A report from SITA UK has warned that residual waste treatment infrastructure will be unable to cope with volumes over the next decade.

The Mind the Gap study presents an assessment of UK residual waste treatment capacity between 2015 and 2025.


The report finds that in 2015, 17.8 million tonnes of residual waste will need to be landfilled or used as refuse derived fuel in other countries, because there is not enough infrastructure capacity in the UK to make use of it domestically.

It charts the gap between treatment capacity and the volume of UK residual waste up to 2025, although this gap will narrow and level out at 5.7 million tonnes by 2025 as the volume of residual waste drops against the proportion of materials that have been recycled or avoided altogether.

One of the largest causes of this gap in treatment capacity is a lack of accurate, data, which is needed to underpin investment in new facilities.

Between 10 and 20 new treatment facilities are required for every million tonnes of waste diverted from landfill.

SITA UK estimated that the UK needs to invest up to £25 billion in new treatment infrastructure by 2025/30 if all the waste currently going to landfill is to be diverted and treated.

As there is no central resource for commercial and industrial waste data, the industry has found it difficult to forecast residual waste volumes and plan accordingly.

The report makes five key recommendations to help deliver enough capacity across an appropriate range of treatment methods.

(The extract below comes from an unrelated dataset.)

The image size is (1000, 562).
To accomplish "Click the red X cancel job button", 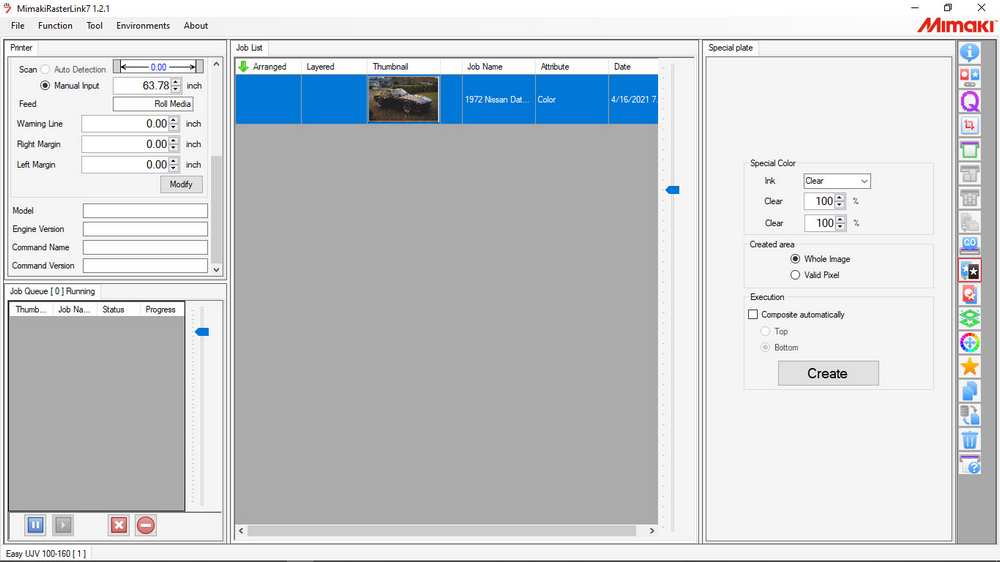I will [x=119, y=525].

These are:

  • Improve data capture of industrial and commercial waste by adopting a generic system across industry
  • Introduce stronger incentives and policies to further increase and maintain higher recycling rates
  • Government should issue guidance on the best collection techniques to minimise contamination of recyclate streams
  • Integrate energy recovery from waste into UK energy planning to encourage more domestic use of energy-rich waste derived fuels
  • Incentivise the use of heat produced in energy from recovery from waste waste.

SITA UK chief executive David Palmer-Jones said: “Forward planning in the waste management sector is very challenging, but it is a challenge we must overcome if the UK aspires to become a resource-efficient economy.

“Although the priority is to recycle as much as possible, reducing the volume and maximising the value of residual waste is also a key to a circular economy, however, responsible investment in treatment facilities can only be made on the basis of sound evidence.

“That is why, as a front-line operator, we have looked hard at the data we collect and shared our forecasts for residual waste generation over the next ten years and the additional treatment capacity the UK will need if a circular economy is to become a reality.”